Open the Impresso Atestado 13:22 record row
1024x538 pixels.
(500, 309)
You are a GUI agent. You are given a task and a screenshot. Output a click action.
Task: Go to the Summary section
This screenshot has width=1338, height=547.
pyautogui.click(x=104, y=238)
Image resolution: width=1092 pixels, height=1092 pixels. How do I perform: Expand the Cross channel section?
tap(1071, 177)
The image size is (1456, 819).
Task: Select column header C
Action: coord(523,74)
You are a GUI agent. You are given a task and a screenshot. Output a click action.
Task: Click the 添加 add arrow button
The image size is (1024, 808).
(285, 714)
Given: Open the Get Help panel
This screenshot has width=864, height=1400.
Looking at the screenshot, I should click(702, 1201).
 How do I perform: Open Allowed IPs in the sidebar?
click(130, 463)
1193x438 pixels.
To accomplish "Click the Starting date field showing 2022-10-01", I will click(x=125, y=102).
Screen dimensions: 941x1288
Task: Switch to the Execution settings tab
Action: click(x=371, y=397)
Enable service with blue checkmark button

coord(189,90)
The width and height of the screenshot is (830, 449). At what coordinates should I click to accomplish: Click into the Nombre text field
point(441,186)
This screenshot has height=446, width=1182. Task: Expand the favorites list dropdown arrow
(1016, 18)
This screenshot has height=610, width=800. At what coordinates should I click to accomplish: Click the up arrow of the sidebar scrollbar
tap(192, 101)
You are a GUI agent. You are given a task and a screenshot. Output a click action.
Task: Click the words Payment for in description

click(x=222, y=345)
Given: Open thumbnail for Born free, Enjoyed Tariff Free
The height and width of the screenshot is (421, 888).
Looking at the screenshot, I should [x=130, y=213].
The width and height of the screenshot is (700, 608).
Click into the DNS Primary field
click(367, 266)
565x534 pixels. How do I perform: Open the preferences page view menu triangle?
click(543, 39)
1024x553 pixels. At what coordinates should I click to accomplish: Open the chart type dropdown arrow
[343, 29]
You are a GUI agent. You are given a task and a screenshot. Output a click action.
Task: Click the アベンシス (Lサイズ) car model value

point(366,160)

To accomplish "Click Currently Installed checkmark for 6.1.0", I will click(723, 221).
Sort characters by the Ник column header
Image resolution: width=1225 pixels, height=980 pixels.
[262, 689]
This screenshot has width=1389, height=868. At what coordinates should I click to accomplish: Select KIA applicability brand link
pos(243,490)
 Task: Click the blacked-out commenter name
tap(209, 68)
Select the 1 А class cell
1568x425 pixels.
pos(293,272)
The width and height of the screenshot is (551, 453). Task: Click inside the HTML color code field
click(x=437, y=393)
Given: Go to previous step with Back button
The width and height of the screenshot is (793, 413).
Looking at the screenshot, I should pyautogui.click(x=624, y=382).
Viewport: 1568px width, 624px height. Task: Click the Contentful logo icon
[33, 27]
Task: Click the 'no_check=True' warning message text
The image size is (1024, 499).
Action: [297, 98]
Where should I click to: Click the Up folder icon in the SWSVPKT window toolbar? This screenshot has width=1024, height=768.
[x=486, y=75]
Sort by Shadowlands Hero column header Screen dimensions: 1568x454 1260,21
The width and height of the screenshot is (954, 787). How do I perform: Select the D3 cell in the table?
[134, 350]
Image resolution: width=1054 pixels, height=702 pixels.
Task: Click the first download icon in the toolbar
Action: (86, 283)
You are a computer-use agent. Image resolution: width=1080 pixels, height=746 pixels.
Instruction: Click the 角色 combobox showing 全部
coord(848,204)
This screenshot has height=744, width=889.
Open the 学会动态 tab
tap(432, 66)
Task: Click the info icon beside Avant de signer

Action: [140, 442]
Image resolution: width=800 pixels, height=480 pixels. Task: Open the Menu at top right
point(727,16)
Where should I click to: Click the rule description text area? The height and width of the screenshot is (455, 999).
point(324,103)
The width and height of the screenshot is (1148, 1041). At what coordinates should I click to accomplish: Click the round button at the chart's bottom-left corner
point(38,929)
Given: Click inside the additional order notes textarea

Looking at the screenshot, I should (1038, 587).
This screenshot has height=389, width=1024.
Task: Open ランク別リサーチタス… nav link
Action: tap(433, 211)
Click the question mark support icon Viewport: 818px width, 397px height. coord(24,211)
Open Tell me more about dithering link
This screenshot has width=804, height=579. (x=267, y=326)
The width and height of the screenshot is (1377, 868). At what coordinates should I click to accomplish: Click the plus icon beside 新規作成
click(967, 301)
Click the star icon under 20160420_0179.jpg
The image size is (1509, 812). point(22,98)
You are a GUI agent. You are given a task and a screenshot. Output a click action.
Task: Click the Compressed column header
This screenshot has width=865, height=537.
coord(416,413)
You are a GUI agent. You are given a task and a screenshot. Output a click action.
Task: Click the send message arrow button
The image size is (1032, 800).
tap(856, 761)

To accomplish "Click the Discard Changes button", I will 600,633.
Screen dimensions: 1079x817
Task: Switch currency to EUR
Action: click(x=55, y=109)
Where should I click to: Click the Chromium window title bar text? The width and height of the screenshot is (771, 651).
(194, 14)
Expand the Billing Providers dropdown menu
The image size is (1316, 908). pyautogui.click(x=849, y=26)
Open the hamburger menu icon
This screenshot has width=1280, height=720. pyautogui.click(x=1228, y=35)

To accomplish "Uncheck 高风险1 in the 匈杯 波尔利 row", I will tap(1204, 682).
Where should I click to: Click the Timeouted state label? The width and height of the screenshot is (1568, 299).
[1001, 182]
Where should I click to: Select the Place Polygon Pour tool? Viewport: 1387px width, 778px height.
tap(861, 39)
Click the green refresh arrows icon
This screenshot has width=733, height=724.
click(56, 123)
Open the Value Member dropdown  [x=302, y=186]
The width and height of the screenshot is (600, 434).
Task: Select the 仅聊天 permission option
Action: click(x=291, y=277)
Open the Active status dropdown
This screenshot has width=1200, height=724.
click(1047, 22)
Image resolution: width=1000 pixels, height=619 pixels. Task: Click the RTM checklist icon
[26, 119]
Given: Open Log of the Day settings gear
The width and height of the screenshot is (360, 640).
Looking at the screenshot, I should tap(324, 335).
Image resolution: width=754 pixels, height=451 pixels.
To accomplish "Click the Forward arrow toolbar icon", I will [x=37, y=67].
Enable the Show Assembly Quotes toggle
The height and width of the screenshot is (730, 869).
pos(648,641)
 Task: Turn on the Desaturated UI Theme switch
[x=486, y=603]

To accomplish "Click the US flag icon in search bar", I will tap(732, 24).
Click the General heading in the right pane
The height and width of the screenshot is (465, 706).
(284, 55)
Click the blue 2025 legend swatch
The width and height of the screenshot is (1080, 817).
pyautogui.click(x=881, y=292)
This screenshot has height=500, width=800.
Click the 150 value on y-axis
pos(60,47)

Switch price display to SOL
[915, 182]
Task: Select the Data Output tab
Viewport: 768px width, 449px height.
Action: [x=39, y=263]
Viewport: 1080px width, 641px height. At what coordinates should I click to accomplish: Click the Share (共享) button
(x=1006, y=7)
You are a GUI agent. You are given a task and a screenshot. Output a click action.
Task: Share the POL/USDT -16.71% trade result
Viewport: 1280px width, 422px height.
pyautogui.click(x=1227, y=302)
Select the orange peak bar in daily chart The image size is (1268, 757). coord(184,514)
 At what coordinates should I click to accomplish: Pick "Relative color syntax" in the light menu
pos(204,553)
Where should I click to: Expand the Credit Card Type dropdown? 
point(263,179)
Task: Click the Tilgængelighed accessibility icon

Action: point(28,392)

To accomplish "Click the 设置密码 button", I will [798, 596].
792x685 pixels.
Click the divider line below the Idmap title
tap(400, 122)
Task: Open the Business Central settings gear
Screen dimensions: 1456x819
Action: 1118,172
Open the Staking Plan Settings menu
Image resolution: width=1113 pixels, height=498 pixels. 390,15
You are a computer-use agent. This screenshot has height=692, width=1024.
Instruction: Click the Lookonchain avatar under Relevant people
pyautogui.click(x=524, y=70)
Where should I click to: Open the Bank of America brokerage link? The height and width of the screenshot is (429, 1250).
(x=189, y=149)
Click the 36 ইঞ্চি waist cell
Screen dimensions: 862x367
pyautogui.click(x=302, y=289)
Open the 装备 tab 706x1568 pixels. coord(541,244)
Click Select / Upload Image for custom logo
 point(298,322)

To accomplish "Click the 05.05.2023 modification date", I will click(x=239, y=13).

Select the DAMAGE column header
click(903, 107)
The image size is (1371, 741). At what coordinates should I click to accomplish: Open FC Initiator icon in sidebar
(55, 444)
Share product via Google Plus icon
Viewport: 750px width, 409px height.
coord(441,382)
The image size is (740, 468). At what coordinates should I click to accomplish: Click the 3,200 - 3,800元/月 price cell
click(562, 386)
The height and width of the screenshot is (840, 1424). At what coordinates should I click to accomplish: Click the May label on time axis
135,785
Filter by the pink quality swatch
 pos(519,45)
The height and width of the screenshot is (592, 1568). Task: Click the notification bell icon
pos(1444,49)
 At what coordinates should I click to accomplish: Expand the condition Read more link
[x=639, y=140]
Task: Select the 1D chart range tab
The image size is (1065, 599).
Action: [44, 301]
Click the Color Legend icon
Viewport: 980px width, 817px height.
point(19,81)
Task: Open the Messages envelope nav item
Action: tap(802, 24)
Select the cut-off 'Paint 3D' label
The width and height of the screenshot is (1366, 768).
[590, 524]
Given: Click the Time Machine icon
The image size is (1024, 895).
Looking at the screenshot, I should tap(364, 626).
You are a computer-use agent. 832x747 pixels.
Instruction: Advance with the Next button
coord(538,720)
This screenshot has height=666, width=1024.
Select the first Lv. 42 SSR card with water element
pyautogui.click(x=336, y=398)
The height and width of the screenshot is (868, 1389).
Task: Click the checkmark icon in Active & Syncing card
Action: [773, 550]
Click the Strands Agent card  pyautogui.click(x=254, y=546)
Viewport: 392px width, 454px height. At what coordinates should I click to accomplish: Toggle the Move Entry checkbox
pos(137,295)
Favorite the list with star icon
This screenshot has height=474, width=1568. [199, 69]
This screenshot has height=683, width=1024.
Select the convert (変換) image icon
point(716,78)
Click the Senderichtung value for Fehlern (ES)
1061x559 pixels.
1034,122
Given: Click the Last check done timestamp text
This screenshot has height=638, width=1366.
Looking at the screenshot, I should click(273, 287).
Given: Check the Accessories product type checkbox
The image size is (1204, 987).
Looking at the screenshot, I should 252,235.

--

TASK BRIEF - Pull out all lines of the data with the string "gear".

ANSWER TO THE PROBLEM -
Given: Open Log of the Day settings gear
Task: Open the Business Central settings gear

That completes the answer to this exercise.